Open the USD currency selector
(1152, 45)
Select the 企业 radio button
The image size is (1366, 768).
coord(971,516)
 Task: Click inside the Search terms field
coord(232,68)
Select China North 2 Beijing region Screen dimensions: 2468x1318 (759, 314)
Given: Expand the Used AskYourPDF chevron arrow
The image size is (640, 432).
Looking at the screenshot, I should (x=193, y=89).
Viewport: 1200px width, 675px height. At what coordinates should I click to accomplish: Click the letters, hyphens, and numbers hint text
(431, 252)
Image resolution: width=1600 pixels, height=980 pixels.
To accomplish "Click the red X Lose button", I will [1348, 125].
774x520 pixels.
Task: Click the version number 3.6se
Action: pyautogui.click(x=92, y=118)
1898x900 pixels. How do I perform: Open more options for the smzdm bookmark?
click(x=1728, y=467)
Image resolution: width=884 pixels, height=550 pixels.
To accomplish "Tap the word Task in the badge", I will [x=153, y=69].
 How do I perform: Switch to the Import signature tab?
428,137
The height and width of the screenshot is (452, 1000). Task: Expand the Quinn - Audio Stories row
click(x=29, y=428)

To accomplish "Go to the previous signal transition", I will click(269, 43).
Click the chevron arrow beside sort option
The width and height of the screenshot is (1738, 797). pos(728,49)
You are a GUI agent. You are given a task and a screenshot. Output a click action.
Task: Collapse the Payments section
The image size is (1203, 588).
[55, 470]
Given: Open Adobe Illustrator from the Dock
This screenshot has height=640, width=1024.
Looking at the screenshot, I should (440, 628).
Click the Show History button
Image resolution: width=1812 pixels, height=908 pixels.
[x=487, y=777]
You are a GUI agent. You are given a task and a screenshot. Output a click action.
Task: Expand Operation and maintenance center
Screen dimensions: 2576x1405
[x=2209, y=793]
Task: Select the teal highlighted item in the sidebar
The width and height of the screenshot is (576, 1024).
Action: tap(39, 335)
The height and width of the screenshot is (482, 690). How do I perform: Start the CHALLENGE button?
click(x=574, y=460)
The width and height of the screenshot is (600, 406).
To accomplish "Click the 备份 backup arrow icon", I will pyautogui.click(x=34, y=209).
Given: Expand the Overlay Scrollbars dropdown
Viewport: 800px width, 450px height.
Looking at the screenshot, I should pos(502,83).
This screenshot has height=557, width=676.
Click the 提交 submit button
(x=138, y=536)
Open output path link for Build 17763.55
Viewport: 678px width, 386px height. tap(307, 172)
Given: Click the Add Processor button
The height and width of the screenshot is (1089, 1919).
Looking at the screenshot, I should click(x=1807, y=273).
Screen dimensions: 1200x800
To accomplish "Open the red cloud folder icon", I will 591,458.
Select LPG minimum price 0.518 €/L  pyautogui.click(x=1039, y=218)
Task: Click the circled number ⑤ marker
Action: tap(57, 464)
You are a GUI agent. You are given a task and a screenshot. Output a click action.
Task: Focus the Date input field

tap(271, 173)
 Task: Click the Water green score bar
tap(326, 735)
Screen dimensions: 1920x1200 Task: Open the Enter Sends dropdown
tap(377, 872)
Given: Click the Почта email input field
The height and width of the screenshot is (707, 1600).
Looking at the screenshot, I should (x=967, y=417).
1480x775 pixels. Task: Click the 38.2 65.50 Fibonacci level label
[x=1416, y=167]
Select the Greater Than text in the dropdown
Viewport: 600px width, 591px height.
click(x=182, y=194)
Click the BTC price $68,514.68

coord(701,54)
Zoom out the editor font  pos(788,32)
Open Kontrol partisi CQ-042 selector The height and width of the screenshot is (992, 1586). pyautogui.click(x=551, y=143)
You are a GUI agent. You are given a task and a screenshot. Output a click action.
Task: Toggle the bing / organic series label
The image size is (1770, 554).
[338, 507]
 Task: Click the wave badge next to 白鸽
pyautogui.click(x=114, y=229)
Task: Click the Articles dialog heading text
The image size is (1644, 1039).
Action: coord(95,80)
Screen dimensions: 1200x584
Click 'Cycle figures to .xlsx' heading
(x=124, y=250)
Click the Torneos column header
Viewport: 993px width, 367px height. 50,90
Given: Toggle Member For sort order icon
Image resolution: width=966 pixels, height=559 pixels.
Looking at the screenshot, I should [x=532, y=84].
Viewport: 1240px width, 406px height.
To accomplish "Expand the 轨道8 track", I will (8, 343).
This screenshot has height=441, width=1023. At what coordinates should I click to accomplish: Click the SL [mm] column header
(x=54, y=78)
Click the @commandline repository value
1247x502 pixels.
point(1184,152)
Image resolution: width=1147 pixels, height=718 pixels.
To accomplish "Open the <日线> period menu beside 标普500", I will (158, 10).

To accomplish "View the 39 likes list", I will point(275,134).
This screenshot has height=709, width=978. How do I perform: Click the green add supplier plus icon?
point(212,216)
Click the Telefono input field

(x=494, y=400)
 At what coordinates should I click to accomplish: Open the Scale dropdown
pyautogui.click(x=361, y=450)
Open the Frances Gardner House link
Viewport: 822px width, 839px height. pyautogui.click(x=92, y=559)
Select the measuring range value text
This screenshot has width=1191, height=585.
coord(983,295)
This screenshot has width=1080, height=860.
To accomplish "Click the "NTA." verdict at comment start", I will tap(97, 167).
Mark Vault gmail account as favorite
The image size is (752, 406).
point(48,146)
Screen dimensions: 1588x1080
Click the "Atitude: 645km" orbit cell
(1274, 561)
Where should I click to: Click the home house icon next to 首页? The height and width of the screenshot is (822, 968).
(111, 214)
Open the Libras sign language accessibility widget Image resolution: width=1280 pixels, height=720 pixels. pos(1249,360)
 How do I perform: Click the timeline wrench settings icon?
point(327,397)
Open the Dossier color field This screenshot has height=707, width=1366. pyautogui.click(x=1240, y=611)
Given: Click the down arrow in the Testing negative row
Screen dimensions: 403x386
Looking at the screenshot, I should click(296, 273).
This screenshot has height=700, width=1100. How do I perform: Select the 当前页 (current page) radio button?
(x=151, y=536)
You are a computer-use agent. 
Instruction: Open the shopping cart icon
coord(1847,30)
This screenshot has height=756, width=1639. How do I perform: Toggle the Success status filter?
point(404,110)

THE TASK:
If a line falls between the first line of the records and the line containing "Task: Select the", inclusive, repeat it exactly; leave out all others.

SOLUTION BELOW:
Open the USD currency selector
(1152, 45)
Select the 企业 radio button
The image size is (1366, 768).
coord(971,516)
 Task: Click inside the Search terms field
coord(232,68)
Select China North 2 Beijing region Screen dimensions: 2468x1318 (759, 314)
Given: Expand the Used AskYourPDF chevron arrow
The image size is (640, 432).
Looking at the screenshot, I should (x=193, y=89).
Viewport: 1200px width, 675px height. At what coordinates should I click to accomplish: Click the letters, hyphens, and numbers hint text
(431, 252)
Image resolution: width=1600 pixels, height=980 pixels.
To accomplish "Click the red X Lose button", I will [1348, 125].
774x520 pixels.
Task: Click the version number 3.6se
Action: pyautogui.click(x=92, y=118)
1898x900 pixels. How do I perform: Open more options for the smzdm bookmark?
click(x=1728, y=467)
Image resolution: width=884 pixels, height=550 pixels.
To accomplish "Tap the word Task in the badge", I will [x=153, y=69].
 How do I perform: Switch to the Import signature tab?
428,137
The height and width of the screenshot is (452, 1000). Task: Expand the Quinn - Audio Stories row
click(x=29, y=428)

To accomplish "Go to the previous signal transition", I will click(269, 43).
Click the chevron arrow beside sort option
The width and height of the screenshot is (1738, 797). pos(728,49)
You are a GUI agent. You are given a task and a screenshot. Output a click action.
Task: Collapse the Payments section
The image size is (1203, 588).
[55, 470]
Given: Open Adobe Illustrator from the Dock
This screenshot has height=640, width=1024.
Looking at the screenshot, I should (440, 628).
Click the Show History button
Image resolution: width=1812 pixels, height=908 pixels.
[x=487, y=777]
You are a GUI agent. You are given a task and a screenshot. Output a click action.
Task: Expand Operation and maintenance center
Screen dimensions: 2576x1405
[x=2209, y=793]
Task: Select the teal highlighted item in the sidebar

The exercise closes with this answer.